== EXERCISE GOAL ==
State how many lines below contain the word "Locate". Give only the number.

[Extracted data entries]
● ● ● ● ● ● ●

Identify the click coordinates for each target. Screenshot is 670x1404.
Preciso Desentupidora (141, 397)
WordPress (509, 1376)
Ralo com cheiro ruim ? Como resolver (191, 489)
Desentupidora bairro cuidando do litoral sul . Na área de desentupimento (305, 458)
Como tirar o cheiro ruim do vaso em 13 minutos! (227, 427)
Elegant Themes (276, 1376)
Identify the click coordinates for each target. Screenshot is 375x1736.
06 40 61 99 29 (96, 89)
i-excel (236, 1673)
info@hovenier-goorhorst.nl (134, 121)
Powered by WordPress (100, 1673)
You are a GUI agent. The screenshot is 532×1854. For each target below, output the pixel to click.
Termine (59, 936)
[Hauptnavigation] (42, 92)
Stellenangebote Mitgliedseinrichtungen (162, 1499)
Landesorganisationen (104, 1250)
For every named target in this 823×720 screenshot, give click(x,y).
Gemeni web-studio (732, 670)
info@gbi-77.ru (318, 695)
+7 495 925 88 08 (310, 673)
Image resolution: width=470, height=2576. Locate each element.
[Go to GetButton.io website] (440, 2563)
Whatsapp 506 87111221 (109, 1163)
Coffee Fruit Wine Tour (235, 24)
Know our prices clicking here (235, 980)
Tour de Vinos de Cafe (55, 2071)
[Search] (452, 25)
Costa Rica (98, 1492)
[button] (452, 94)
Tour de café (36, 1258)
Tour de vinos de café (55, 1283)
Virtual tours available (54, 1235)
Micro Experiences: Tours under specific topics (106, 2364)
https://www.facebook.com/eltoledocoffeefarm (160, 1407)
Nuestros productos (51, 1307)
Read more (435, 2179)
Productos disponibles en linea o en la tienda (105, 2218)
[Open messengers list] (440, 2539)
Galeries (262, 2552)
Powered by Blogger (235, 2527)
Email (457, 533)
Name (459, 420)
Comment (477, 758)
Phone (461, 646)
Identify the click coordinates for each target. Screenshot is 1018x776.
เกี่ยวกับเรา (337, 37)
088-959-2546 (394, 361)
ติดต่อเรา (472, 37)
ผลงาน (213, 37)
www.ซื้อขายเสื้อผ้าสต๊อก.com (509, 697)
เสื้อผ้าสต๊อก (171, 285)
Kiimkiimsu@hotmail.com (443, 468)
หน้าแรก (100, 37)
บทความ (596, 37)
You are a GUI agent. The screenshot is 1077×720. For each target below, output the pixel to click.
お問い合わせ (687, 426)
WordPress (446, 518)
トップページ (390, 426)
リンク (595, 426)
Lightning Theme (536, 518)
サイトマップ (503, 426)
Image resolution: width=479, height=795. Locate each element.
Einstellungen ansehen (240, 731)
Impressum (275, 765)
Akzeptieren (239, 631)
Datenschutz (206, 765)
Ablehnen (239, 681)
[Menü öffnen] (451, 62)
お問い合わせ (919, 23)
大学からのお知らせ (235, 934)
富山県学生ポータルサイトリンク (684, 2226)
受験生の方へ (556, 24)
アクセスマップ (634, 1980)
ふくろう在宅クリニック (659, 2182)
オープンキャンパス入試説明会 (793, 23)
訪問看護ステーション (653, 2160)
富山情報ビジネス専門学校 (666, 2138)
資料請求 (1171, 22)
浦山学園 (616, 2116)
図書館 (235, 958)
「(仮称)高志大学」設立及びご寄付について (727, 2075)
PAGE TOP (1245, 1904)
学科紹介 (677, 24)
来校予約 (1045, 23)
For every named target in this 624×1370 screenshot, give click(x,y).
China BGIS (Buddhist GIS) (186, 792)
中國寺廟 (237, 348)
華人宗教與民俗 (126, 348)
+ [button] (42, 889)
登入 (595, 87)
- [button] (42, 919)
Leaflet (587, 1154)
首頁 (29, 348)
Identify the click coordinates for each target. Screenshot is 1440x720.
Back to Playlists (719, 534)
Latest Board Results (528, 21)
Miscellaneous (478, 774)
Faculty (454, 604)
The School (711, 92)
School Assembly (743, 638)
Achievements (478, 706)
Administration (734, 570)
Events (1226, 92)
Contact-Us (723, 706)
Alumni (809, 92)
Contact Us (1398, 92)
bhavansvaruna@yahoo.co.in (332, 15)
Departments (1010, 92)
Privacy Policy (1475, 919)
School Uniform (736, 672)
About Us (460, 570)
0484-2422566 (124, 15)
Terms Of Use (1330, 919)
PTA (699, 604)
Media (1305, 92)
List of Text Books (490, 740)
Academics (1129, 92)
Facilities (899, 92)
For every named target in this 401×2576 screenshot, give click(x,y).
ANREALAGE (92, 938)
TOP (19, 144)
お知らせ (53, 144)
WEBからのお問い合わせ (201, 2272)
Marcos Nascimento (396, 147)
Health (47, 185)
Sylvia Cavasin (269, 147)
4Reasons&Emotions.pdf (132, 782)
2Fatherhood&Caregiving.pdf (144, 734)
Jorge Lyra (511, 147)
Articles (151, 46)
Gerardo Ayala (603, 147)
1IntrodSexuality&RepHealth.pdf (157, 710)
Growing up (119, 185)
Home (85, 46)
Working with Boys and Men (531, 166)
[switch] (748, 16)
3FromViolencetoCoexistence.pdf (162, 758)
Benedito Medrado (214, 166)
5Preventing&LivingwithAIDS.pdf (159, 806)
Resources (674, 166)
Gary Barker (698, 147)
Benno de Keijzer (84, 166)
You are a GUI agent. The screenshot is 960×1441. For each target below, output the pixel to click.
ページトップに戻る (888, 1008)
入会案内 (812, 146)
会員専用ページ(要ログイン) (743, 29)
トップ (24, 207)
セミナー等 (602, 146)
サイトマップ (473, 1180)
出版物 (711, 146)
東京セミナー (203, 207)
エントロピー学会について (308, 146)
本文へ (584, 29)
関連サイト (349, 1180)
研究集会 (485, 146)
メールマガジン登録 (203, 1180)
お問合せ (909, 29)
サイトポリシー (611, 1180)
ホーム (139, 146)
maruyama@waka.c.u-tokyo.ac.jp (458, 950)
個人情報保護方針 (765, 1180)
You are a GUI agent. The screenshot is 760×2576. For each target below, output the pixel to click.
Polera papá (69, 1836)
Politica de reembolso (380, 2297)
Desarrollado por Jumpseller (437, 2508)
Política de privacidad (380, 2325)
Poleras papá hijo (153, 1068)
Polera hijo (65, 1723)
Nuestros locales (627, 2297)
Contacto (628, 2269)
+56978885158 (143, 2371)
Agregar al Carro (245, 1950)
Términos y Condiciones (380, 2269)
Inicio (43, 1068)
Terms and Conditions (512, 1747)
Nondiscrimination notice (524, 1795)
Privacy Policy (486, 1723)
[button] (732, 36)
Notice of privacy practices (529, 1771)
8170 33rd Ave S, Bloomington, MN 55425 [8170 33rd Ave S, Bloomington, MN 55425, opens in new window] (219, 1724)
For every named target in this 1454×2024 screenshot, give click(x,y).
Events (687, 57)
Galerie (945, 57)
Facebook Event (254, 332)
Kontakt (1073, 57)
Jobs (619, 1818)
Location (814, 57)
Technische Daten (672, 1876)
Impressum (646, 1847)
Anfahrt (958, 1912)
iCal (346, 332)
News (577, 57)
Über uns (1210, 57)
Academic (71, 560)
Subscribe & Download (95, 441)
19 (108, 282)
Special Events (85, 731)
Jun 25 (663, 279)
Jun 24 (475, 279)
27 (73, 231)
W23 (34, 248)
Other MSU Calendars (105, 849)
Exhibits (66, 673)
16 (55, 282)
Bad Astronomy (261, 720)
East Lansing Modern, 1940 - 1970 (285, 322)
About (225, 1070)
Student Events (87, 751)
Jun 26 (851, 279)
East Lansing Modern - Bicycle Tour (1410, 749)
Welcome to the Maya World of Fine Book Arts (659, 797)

● ● ● ● ● ● ●

== WRITTEN SOLUTION ==
2